* [Material shown]:
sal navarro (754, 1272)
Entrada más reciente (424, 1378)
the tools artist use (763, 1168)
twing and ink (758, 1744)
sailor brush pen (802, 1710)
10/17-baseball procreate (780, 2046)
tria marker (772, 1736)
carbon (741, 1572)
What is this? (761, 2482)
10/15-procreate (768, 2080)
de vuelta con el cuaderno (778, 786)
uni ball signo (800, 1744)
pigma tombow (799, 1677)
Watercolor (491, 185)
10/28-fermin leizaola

---

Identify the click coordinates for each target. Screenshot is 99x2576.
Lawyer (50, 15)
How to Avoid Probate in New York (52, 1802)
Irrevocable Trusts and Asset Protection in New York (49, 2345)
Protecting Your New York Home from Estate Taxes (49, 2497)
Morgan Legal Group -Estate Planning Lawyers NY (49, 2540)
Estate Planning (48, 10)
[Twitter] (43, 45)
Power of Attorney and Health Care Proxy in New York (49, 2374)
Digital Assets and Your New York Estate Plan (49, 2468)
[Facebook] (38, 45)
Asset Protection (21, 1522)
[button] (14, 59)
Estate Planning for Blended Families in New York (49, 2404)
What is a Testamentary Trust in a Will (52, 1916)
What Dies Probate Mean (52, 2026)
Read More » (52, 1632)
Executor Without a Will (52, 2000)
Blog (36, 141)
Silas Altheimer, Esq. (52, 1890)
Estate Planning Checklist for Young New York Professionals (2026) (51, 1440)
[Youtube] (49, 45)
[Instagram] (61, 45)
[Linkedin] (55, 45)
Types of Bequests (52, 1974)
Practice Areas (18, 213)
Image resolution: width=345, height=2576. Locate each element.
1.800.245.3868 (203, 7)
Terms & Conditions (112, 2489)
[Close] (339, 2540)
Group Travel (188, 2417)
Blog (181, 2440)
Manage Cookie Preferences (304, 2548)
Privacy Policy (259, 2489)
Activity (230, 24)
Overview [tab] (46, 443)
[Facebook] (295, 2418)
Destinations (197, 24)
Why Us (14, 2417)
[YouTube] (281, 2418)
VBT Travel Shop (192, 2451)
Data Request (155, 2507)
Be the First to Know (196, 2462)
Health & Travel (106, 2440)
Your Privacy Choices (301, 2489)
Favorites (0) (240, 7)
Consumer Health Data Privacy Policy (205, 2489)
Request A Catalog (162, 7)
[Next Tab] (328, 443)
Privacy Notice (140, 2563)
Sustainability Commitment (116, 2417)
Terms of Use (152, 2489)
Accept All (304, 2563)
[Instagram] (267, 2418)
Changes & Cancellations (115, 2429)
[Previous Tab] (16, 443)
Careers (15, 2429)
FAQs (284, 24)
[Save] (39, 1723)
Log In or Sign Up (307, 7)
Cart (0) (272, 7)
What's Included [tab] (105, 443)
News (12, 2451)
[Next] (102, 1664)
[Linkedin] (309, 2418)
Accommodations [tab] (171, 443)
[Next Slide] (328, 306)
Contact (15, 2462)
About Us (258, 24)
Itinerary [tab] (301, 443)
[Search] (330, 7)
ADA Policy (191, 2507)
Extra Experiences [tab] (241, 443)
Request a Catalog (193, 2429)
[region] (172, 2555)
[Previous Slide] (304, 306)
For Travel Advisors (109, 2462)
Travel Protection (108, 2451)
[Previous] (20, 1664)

* [Exercise objective]: Identify every line above that includes the word "York", and show those lines.

* [Output for this exercise]:
How to Avoid Probate in New York (52, 1802)
Irrevocable Trusts and Asset Protection in New York (49, 2345)
Protecting Your New York Home from Estate Taxes (49, 2497)
Power of Attorney and Health Care Proxy in New York (49, 2374)
Digital Assets and Your New York Estate Plan (49, 2468)
Estate Planning for Blended Families in New York (49, 2404)
Estate Planning Checklist for Young New York Professionals (2026) (51, 1440)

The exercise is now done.